HT : A part les chaussures qui ont atterri un jour dans le frigo ? Ah oui, un jour j’avais voulu tester la règle suivant laquelle quand on fait une mayonnaise, il faut mettre une cuiller de vinaigre bouillant pour qu’elle ne tourne pas. Eh bien je me suis fait engueuler pendant 39 jours par ma famille ! J’avais installé plusieurs bols dans le frigo : un bol de mayonnaise préparée avec une cuillerée d’eau froide ; un autre avec une mayonnaise préparée avec une cuillerée d’eau bouillante ; un autre avec une cuillerée de vinaigre froid, puis un avec une cuillerée de vinaigre chaud afin de les comparer, les regarder au microscope, les photographier et voir celui ou ceux qui se déstabilisait le plus vite. Mon médecin d’épouse était furieuse et disait que j’allais contaminer tout le monde avec mon expérience. Et bien au bout de 39 jours, les préparations étaient toutes identiques, si ce n’est un très léger crémage dû à l’huile qui remontait à la surface — c’était une mayonnaise très bien faite ! Mais de toute façon, la cuisine c’est MON endroit. Quand ils veulent la ranger, je les engueule !
AC : Des tentatives/mésaventures en cuisine que vous vous sentez d’attaque à raconter ?
HT : Mes fils me disent que ça crame souvent, ce qui est vrai. Je ne suis pas sûr que la cuisine m’amuse beaucoup ; moi, ce qui m’amuse, c’est la chimie. Donc quand je suis en train de bosser, j’oublie ce qui est en train de chauffer !
AC : Les fils d’Hervé This se plaignent de la cuisine de leur père ? Mais ce sont des ingrats !
HT : Et oui, mais mes fils sont des cuisiniers hors pair ! D’ailleurs, il y a des années, on a dû en laisser un à la maison tout seul à cause de la grève des profs, alors qu’il n’avait que six ans. On était un peu inquiet — c’était la première fois qu’on le laissait seul. Un garçon extraordinaire. Un vrai barjo, aussi.
Je reviens le soir plus tôt que d’habitude, un peu inquiet. La maison n’a pas brûlé, c’est déjà ça. Tout a l’air d’aller. Je m’enquiers en lui demandant ce qu’il s’est fait à manger. Il me répond un soufflé au fromage. Six ans ! « J’ai pris le gros livre » (le Larousse Gastronomique) me dit-il en l’ouvrant à la page du soufflé. « C’était bon ? » « Bof, c’était un peu lourd ». Je regarde la recette : douze œufs, etc. Il avait bouffé un soufflé pour six !
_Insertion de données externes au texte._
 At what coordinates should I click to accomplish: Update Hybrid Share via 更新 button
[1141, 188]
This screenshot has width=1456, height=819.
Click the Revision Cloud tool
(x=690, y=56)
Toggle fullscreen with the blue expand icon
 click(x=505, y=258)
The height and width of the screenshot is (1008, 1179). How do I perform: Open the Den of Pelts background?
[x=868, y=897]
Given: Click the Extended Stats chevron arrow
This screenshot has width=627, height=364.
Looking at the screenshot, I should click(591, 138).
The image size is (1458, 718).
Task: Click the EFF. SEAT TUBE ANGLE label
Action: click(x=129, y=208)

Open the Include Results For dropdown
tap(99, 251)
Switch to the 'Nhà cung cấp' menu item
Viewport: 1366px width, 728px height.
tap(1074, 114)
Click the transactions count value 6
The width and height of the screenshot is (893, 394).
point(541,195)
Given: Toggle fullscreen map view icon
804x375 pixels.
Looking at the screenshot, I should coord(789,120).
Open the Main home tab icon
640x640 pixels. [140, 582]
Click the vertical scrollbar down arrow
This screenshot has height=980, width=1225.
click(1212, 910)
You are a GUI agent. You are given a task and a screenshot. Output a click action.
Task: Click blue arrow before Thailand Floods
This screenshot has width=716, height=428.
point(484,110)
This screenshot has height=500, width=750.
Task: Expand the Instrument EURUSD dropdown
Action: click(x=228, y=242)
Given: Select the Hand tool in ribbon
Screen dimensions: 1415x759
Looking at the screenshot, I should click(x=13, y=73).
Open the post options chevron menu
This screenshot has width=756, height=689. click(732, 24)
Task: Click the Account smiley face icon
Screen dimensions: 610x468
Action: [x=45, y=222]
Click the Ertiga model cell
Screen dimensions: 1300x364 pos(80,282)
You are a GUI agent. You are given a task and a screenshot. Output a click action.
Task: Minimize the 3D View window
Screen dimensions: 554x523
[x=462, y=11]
Mais bon, quand il était dans son Babyrelax, je le mettais sur le plan de travail [Note de Clotilde : aujourd’hui, on vous dit d’éviter de faire ça.], donc la cuisine n’a plus de secrets pour lui. Par contre, attention, pas de gaz dans la cuisine. (En plus, c’est 80% de l’énergie foutue en l’air. Il faut mieux de l’induction.) Et l’autre jour, mon autre fils, qui est actuellement au Danemark, m’a envoyé des photos de baguettes qu’il venait de faire.
AC : Y conservez-vous des non-comestibles?
HT : Juste les vaccins de ma femme médecin. Sinon, non. C’est une exception. C’est interdit, sinon.
AC: Une recette « fond de frigo » à suggérer à nos lecteurs ?
HT : Je n’ai jamais ce genre de problème. On a souvent trois cocottes dans le four en train de cuire à basse température pendant la journée, donc on a toujours un plat à déguster. A basse température, le tissu collagénique, qui fait les viandes dures, a le temps de se désorganiser et ses molécules ont ainsi le temps de s’hydrolyser en acides aminés, ce qui donne la saveur. Si jamais je n’avais rien au four, je sortirai une pâte feuilletée de mon frigo qui n’est pas finie de tourrer, je sors la préparation pour pâté vosgien du congélateur, et hop, un pâté vosgien !
* La recette d’Hervé This, qu’il tient de sa grand-mère : faites mariner 48 heures des morceaux de veau et de porc dans du vin blanc avec des oignons, des échalotes, de l’ail, du sel et du quatre-épices. Mettez une pâte brisée dans le fond d’un plat, ajoutez la viande, puis recouvrez d’une pâte feuilletée que vous soudez, et mettez au four.